Ich werde generell selten von Männern angesprochen, wenn ich unterwegs bin. Das könnte möglicherweise daran liegen, dass ich meistens mit Männern unterwegs bin. Wobei ein flirtwilliger Mann viel mehr Angst vor einem Rudel Frauen haben sollte. Denn wenn bei denen jemand durch’s Raster fällt… eieiei. Junge, geh in Deckung. Dabei beiße ich gar nicht. Ich bin da mehr der Igel-Typ. Entweder fluchtartig unter einem Blätterhaufen verschwinden oder, wenn gerade mal kein Blätterhaufen in der Nähe ist, einrollen und ausharren bis die Gefahr vorbei ist.

Aber so alle 2 bis 3 Monate schaffe ich es tatsächlich, dass mich nachts auf dem Nachhauseweg noch jemand anquatscht. Da kommen tatsächlich Menschen um 5 Uhr nachts aus der Disko und haben nichts besseres zu tun, als mich zu fragen, ob ich noch mitkomme. Ehrlich jetzt? Wer die ganze Nacht in Lokalitäten wie dem Café Europa oder dem Stadtpalais ausgehalten und es dennoch nicht geschafft hat, dass irgend so ein Püppchen mit nach Hause kommt, der soll gefälligst auch akzeptieren, dass er in dieser Nacht eben die Taschentücher mit ans Bett nehmen muss.

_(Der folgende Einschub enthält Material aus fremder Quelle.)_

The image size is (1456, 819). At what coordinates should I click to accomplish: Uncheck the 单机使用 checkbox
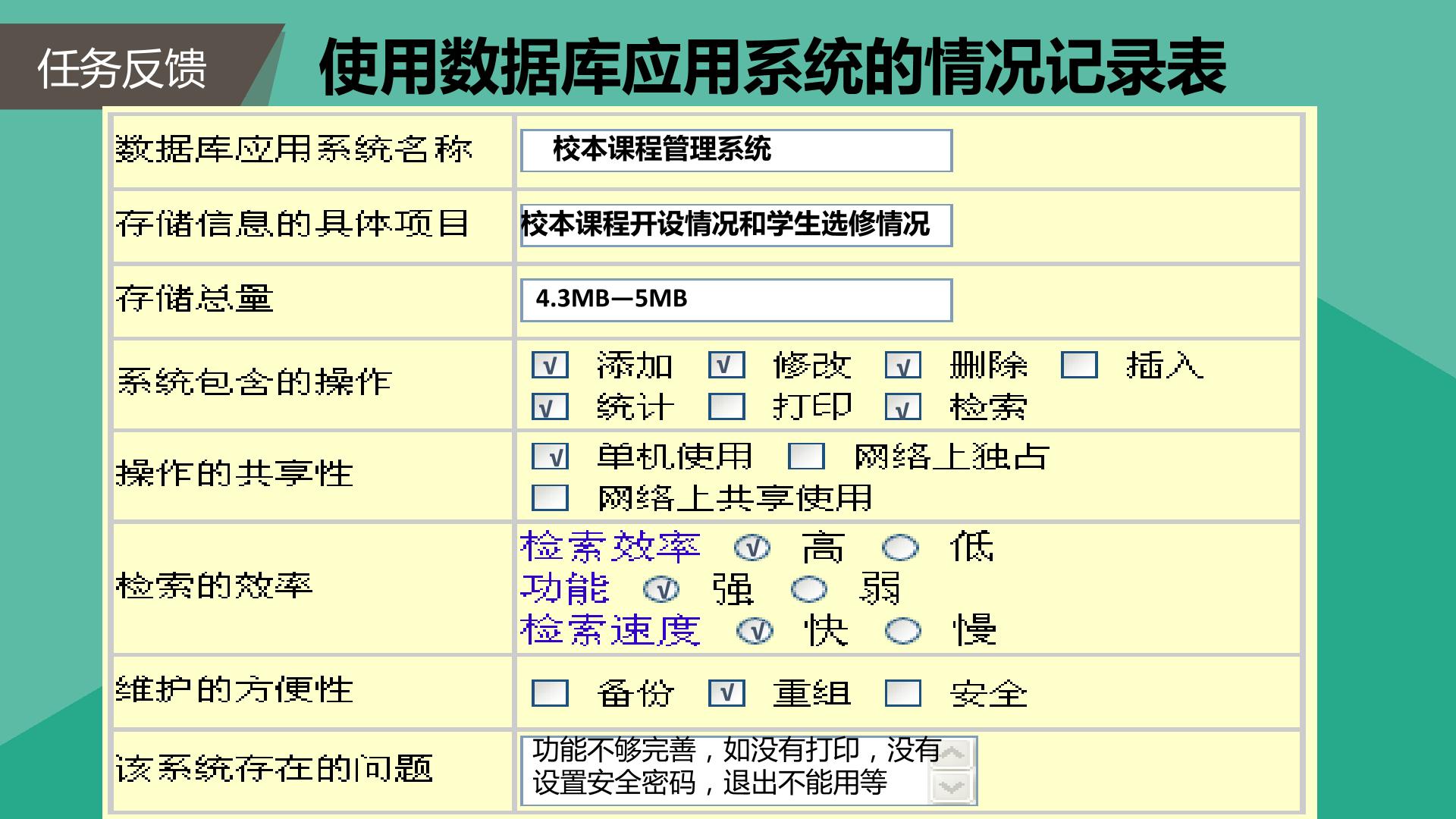click(550, 457)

Erschreckend ist auch die Vorstellung, dass ich tatsächlich ins Beuteschema eines solchen Vogels passen könnte. 20-jähriger Düsseldorfer Möchtegern-Checker und Clubgänger ist von meinem jedenfalls mindestens genauso weit weg wie ein Olaf Schubert. Mindestens. In so einem Moment hoffe ich dann wirklich, nur eine Notlösung zu sein. Alles andere ließe mein Selbstbild fluchtartig in den nächsten Blätterhaufen abtauchen.